Nothing in the listing below should change; retype it as is.

-- Opening Marker --

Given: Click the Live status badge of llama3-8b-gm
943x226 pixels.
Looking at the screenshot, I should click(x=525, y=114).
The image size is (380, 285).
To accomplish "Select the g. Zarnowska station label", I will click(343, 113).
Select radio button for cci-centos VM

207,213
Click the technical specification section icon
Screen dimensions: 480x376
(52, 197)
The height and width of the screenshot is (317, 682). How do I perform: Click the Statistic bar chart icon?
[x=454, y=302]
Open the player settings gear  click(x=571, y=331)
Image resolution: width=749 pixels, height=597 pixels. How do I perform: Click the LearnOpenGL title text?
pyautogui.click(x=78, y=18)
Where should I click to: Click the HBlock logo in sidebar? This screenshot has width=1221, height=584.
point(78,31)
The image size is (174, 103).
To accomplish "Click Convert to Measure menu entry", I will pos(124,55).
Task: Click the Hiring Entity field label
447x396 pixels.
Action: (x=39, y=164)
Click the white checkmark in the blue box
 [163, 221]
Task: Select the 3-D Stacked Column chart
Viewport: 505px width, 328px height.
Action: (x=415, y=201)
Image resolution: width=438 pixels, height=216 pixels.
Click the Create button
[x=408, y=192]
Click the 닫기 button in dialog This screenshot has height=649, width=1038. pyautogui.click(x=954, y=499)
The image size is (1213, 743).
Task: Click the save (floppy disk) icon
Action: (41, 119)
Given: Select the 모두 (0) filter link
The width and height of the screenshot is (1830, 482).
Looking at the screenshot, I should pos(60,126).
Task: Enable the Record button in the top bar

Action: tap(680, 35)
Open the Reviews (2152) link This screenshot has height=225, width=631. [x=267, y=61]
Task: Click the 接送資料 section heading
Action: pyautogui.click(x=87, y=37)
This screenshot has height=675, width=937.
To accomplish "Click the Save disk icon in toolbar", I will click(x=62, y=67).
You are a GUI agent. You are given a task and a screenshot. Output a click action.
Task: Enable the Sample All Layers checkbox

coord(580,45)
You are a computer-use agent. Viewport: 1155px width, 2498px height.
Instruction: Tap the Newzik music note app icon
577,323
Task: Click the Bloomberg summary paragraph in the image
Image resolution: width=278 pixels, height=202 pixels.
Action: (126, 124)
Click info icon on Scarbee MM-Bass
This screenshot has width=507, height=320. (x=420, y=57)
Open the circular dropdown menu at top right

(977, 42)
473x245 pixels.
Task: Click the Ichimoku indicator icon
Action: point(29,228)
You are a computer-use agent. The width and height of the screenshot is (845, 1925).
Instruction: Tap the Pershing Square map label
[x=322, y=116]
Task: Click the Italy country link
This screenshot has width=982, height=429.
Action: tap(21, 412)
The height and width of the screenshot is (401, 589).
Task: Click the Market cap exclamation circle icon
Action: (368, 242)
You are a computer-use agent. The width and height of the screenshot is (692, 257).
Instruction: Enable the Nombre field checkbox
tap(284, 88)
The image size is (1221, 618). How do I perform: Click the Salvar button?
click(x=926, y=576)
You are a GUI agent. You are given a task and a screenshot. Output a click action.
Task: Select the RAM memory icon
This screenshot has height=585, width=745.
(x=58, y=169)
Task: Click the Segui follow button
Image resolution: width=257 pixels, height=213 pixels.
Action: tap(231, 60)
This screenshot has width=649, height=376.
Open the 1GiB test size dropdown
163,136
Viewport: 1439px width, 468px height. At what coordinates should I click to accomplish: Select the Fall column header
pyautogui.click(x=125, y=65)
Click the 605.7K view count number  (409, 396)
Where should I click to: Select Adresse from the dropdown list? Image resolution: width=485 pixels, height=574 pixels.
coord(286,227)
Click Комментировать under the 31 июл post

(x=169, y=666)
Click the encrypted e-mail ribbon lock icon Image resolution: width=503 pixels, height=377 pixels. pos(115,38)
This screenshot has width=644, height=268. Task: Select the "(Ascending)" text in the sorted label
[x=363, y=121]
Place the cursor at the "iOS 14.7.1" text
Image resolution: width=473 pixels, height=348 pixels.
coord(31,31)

-- Closing Marker --

_Answer section:_
Given: Click the Live status badge of llama3-8b-gm
943x226 pixels.
Looking at the screenshot, I should click(x=525, y=114).
The image size is (380, 285).
To accomplish "Select the g. Zarnowska station label", I will click(343, 113).
Select radio button for cci-centos VM

207,213
Click the technical specification section icon
Screen dimensions: 480x376
(52, 197)
The height and width of the screenshot is (317, 682). How do I perform: Click the Statistic bar chart icon?
[x=454, y=302]
Open the player settings gear  click(x=571, y=331)
Image resolution: width=749 pixels, height=597 pixels. How do I perform: Click the LearnOpenGL title text?
pyautogui.click(x=78, y=18)
Where should I click to: Click the HBlock logo in sidebar? This screenshot has width=1221, height=584.
point(78,31)
The image size is (174, 103).
To accomplish "Click Convert to Measure menu entry", I will pos(124,55).
Task: Click the Hiring Entity field label
447x396 pixels.
Action: (x=39, y=164)
Click the white checkmark in the blue box
 [163, 221]
Task: Select the 3-D Stacked Column chart
Viewport: 505px width, 328px height.
Action: (x=415, y=201)
Image resolution: width=438 pixels, height=216 pixels.
Click the Create button
[x=408, y=192]
Click the 닫기 button in dialog This screenshot has height=649, width=1038. pyautogui.click(x=954, y=499)
The image size is (1213, 743).
Task: Click the save (floppy disk) icon
Action: (41, 119)
Given: Select the 모두 (0) filter link
The width and height of the screenshot is (1830, 482).
Looking at the screenshot, I should pos(60,126).
Task: Enable the Record button in the top bar

Action: tap(680, 35)
Open the Reviews (2152) link This screenshot has height=225, width=631. [x=267, y=61]
Task: Click the 接送資料 section heading
Action: pyautogui.click(x=87, y=37)
This screenshot has height=675, width=937.
To accomplish "Click the Save disk icon in toolbar", I will click(x=62, y=67).
You are a GUI agent. You are given a task and a screenshot. Output a click action.
Task: Enable the Sample All Layers checkbox

coord(580,45)
You are a computer-use agent. Viewport: 1155px width, 2498px height.
Instruction: Tap the Newzik music note app icon
577,323
Task: Click the Bloomberg summary paragraph in the image
Image resolution: width=278 pixels, height=202 pixels.
Action: (126, 124)
Click info icon on Scarbee MM-Bass
This screenshot has width=507, height=320. (x=420, y=57)
Open the circular dropdown menu at top right

(977, 42)
473x245 pixels.
Task: Click the Ichimoku indicator icon
Action: point(29,228)
You are a computer-use agent. The width and height of the screenshot is (845, 1925).
Instruction: Tap the Pershing Square map label
[x=322, y=116]
Task: Click the Italy country link
This screenshot has width=982, height=429.
Action: tap(21, 412)
The height and width of the screenshot is (401, 589).
Task: Click the Market cap exclamation circle icon
Action: (368, 242)
You are a computer-use agent. The width and height of the screenshot is (692, 257).
Instruction: Enable the Nombre field checkbox
tap(284, 88)
The image size is (1221, 618). How do I perform: Click the Salvar button?
click(x=926, y=576)
You are a GUI agent. You are given a task and a screenshot. Output a click action.
Task: Select the RAM memory icon
This screenshot has height=585, width=745.
(x=58, y=169)
Task: Click the Segui follow button
Image resolution: width=257 pixels, height=213 pixels.
Action: tap(231, 60)
This screenshot has width=649, height=376.
Open the 1GiB test size dropdown
163,136
Viewport: 1439px width, 468px height. At what coordinates should I click to accomplish: Select the Fall column header
pyautogui.click(x=125, y=65)
Click the 605.7K view count number  (409, 396)
Where should I click to: Select Adresse from the dropdown list? Image resolution: width=485 pixels, height=574 pixels.
coord(286,227)
Click Комментировать under the 31 июл post

(x=169, y=666)
Click the encrypted e-mail ribbon lock icon Image resolution: width=503 pixels, height=377 pixels. pos(115,38)
This screenshot has width=644, height=268. Task: Select the "(Ascending)" text in the sorted label
[x=363, y=121]
Place the cursor at the "iOS 14.7.1" text
Image resolution: width=473 pixels, height=348 pixels.
coord(31,31)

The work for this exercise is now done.